**MATERIAL SUPPLIED**

============================================================

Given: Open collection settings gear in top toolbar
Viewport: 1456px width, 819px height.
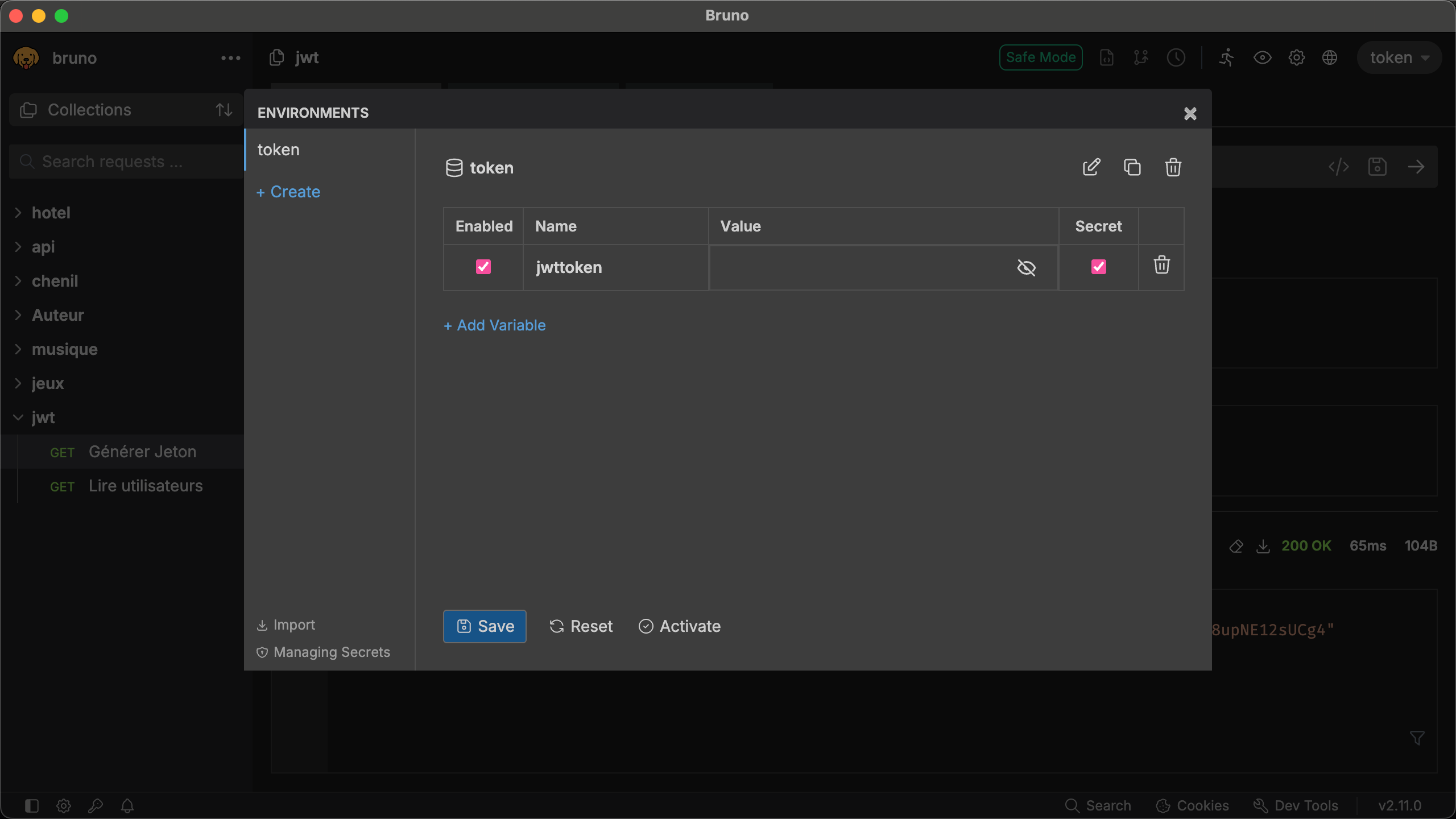Looking at the screenshot, I should 1296,57.
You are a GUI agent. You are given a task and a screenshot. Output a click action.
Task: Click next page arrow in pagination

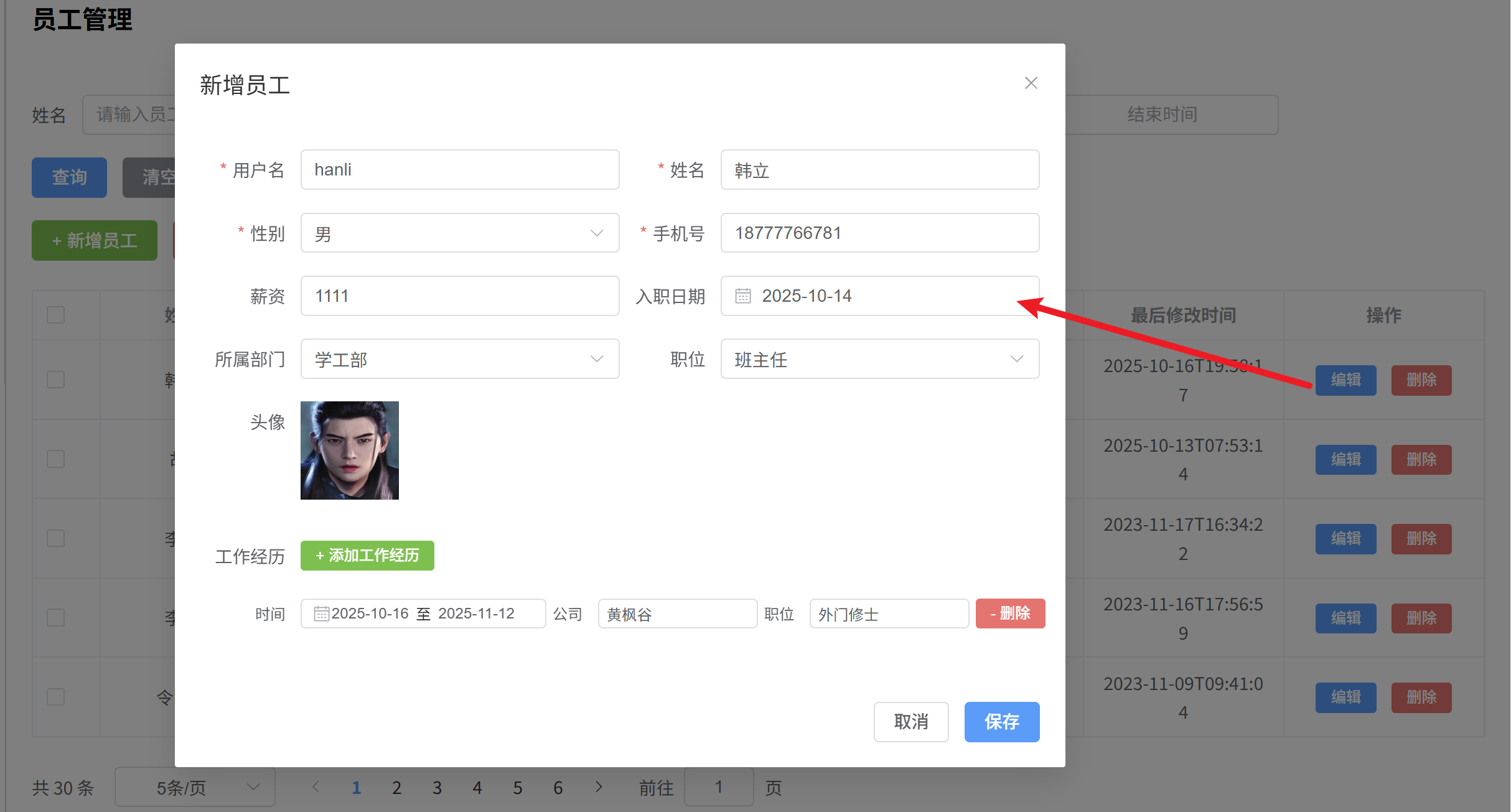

============================================================

**DESCRIPTION OF THE TASK**
Beginning with the line that contains "You are a GUI", write out the remaining lines of the listing above through the last, exactly and only those, without pictures.

**RESPONSE TO THE TASK**
You are a GUI agent. You are given a task and a screenshot. Output a click action.
Task: Click next page arrow in pagination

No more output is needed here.